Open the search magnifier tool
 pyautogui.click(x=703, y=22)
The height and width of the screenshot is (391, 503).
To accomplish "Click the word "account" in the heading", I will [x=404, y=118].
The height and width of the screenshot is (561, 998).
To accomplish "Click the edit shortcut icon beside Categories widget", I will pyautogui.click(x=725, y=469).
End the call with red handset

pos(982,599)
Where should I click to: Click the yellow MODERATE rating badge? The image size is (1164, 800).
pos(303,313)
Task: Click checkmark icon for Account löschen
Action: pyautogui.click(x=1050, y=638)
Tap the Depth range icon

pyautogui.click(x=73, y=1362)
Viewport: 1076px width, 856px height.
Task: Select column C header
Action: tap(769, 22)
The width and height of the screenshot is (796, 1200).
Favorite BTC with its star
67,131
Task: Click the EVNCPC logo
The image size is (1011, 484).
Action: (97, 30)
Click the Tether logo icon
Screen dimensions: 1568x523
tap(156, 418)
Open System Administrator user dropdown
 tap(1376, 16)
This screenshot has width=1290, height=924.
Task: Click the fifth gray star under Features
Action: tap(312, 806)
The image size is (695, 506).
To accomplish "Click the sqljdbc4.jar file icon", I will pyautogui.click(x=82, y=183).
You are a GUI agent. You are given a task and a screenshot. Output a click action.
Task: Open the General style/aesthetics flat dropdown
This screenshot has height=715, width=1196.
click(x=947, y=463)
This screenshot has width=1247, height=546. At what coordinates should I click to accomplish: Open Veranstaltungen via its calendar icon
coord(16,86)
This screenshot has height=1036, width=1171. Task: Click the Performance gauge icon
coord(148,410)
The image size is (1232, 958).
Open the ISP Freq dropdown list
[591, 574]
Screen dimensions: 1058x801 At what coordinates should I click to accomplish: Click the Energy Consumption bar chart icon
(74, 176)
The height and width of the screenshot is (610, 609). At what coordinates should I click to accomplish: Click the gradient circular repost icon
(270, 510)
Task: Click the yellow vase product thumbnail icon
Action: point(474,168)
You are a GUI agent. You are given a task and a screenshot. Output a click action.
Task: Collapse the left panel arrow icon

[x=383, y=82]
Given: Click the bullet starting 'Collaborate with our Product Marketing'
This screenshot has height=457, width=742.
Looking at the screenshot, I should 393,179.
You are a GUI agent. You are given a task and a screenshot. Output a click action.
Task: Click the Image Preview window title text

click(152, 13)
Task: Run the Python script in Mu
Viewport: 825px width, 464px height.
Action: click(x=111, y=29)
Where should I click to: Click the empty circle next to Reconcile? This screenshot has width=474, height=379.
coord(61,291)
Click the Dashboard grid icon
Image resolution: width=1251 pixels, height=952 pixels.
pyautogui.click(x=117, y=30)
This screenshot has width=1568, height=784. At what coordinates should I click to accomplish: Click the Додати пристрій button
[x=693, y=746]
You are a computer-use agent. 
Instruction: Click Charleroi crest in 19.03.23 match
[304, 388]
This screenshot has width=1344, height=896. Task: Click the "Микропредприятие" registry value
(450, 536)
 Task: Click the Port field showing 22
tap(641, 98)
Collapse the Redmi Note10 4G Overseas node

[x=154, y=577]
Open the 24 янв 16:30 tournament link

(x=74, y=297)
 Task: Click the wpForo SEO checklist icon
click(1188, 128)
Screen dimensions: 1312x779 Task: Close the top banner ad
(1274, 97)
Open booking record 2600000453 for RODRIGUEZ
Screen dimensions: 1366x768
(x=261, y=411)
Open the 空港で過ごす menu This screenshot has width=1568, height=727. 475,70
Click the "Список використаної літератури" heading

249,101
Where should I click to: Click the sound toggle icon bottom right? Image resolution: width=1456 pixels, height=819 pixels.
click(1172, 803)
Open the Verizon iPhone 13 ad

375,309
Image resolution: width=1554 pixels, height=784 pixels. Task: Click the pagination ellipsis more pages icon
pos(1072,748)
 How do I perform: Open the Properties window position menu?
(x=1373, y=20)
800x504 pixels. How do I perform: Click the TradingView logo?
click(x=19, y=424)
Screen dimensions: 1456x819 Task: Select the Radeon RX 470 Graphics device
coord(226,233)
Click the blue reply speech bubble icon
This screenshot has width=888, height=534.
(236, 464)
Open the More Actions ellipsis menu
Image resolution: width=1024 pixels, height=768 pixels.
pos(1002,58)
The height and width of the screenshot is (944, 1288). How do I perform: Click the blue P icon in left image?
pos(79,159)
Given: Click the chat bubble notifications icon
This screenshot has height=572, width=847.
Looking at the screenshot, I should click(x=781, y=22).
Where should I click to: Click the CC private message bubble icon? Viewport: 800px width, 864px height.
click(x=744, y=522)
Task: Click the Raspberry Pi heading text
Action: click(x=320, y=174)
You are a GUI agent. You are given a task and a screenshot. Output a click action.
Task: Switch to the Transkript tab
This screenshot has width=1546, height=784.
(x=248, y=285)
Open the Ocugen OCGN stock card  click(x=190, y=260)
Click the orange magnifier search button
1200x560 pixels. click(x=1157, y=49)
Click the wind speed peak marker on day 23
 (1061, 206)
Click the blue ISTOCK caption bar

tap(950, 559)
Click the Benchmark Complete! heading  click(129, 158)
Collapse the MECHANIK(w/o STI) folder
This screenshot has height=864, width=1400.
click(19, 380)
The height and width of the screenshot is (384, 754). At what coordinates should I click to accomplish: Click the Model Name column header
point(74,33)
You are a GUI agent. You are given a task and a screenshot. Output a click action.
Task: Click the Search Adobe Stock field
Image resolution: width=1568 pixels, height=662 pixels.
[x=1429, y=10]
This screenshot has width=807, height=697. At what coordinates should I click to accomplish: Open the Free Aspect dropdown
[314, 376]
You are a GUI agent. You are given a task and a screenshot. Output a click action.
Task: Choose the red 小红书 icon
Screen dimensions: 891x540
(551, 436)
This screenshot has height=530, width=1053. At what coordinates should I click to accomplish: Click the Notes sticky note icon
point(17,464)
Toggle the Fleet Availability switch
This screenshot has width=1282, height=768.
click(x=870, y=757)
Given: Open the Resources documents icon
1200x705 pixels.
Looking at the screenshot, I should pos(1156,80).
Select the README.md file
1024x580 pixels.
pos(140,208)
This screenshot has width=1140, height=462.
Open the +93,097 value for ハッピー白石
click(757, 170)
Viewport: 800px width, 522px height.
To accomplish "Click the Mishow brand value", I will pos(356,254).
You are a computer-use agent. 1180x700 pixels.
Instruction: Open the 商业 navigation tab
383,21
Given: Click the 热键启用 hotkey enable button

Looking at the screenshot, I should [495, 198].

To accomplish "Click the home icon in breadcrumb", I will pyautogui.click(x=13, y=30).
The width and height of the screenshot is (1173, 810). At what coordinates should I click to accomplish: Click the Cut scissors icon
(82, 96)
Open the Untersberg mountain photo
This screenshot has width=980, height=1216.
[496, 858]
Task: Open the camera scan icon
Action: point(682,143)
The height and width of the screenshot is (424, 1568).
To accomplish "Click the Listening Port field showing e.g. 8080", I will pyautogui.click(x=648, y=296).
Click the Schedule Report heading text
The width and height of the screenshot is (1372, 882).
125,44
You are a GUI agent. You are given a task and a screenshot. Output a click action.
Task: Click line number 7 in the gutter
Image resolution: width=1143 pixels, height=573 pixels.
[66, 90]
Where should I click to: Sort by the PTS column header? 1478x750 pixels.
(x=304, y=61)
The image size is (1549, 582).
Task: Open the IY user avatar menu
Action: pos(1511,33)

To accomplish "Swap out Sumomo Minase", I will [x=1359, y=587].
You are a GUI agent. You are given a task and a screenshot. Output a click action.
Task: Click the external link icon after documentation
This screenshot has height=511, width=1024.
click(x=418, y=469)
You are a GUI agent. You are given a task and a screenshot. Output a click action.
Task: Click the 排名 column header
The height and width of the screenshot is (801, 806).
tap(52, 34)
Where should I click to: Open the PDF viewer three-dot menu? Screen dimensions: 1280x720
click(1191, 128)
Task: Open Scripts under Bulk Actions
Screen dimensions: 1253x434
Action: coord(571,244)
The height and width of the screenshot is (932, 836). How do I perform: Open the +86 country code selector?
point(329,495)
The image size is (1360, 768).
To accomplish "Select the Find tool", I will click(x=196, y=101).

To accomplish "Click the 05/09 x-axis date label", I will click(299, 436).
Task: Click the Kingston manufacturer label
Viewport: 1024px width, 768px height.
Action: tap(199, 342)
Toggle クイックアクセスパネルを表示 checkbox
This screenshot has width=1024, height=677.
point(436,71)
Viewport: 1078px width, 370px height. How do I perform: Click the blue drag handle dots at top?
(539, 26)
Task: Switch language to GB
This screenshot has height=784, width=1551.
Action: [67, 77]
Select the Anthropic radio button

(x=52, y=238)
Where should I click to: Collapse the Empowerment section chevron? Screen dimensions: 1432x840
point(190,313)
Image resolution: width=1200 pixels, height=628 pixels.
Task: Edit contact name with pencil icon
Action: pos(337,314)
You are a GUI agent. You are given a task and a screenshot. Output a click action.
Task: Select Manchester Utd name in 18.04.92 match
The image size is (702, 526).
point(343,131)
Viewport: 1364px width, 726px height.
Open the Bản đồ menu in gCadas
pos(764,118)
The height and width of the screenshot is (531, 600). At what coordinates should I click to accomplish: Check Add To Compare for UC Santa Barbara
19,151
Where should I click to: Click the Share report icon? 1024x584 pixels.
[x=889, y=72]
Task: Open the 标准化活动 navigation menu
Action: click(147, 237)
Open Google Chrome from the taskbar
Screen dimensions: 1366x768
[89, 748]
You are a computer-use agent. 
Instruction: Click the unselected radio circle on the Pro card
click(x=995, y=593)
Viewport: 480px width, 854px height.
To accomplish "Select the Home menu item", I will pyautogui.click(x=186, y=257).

----

PROMPT: For each line above that includes "file", make a copy.

REPLY:
To accomplish "Click the sqljdbc4.jar file icon", I will pyautogui.click(x=82, y=183).
Select the README.md file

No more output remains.